Except that the study really showed no such thing?
Well, they’re at it again. At the self-parodyingly named TreeHugger website, we see this little bit of propaganda:
E-readers are undeniably practical, but science has weighed in on the debate and come up with a surprisingly traditional conclusion… reading paper books has real benefits, supported by a number of studies, that e-readers simply cannot match, despite their undeniable practicality.
Readers absorb less on Kindles and iPads than when they read on paper.
According to a study from Norway’s Stavanger University, lead researcher Anne Mangen says: “The haptic and tactile feedback of a Kindle does not provide the same support for mental reconstruction of a story as a print pocket book does.”
When 72 Norwegian tenth-graders were given a text to read either as a PDF or as a printed document, followed by a comprehension test, the “students who read texts in print scored significantly better on the reading comprehension tests than students who read the texts digitally.”
The problem? That study “gave 72 Norwegian 10th-graders texts to read in print, or in PDF on a computer screen.”
We can presume, since most computer screens are light-emitting and no specific caveat was made, that these PDFs were read on a light-emitting screen. Light-emitting screen, as we’ve had to point out before, is not interchangeable with e-reader.

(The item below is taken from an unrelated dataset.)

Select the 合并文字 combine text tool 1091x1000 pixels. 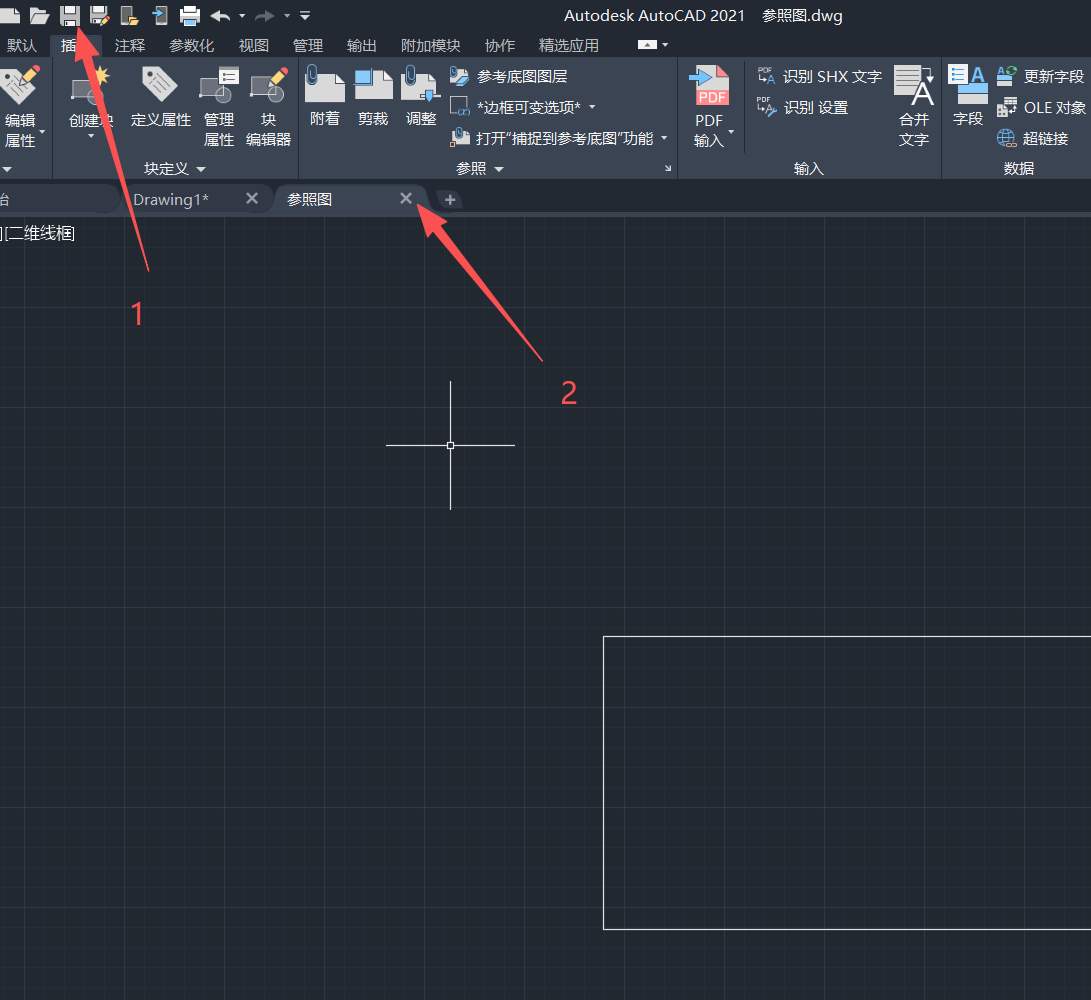click(x=914, y=107)
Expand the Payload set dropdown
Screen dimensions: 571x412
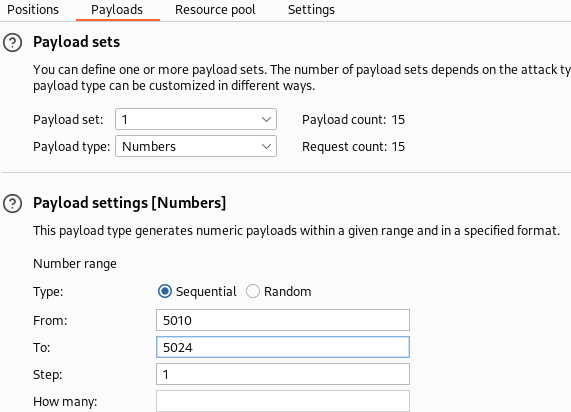click(x=196, y=119)
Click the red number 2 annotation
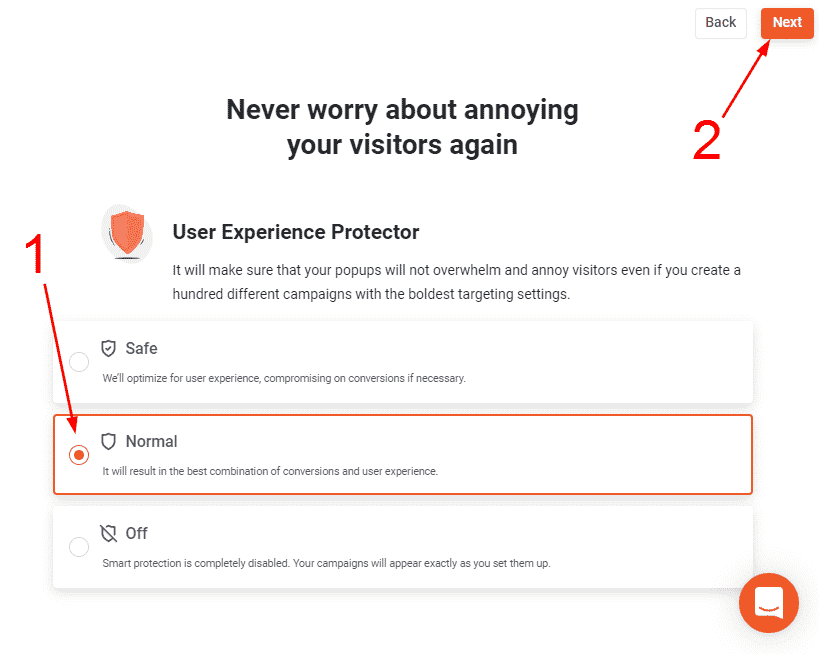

The e-reader-specific part of that Norwegian research tells a very different story:
Anne Mangen … thought academics might “find differences in the immersion facilitated by the device, in emotional responses” to the story. Her predictions were based on an earlier study comparing reading an upsetting short story on paper and on iPad. “In this study, we found that paper readers did report higher on measures having to do with empathy and transportation and immersion, and narrative coherence, than iPad readers,” said Mangen.
But instead, the performance was largely similar, except when it came to the timing of events in the story. “The Kindle readers performed significantly worse on the plot reconstruction measure, ie, [sic] when they were asked to place 14 events in the correct order.”
So, if all you care about is a chronological sequence, paper wins hands down. Otherwise, it’s a toss-up. What’s not a toss-up is that TreeHugger is grossly misrepresenting the research to support a pro-paper fetish. The reality is that, except for readers being able to recreate a character itinerary, the earlier results were not reproduced. The way science works, non-reproducible results are not results.
The lies, pseudoscience, and red herrings go on. Under the same “Readers absorb less on Kindles and iPads than when they read on paper” sub-header TreeHugger reports:
The Wall Street Journal reported a 2007 study of 100 people that found that multimedia presentations using a mixture of words, sounds, and moving images resulted in lower retention levels than when the audience read a plain text version, minus all the fancy so-called comprehension aids.
Remember the last e-book you read with lots of sounds and moving images? Of course not. I’m sure there’s some hipster writer out there trying to out-cool the rest of us with this technique, but in the real world what’s being compared in that study are typical hyper-text web documents and—as “plain text” implies—any type of regular book regardless of format.
To close, I’m just going to quote what I’ve said before:
I much prefer paper codices to e-books. I’ve never liked an e-book for which I didn’t subsequently purchase a codex copy for my shelves. I own thousands of paper books; I tried e-books for a year or so and found I didn’t like them.
But, I’m not a codex fetishist like so many knee-jerk e-book haters today.
It would be nice if codex fetishists would just recognize their preference as being merely a preference, drop the ignorant and supremacist bigotry, and stop corrupting science while beating their war drums.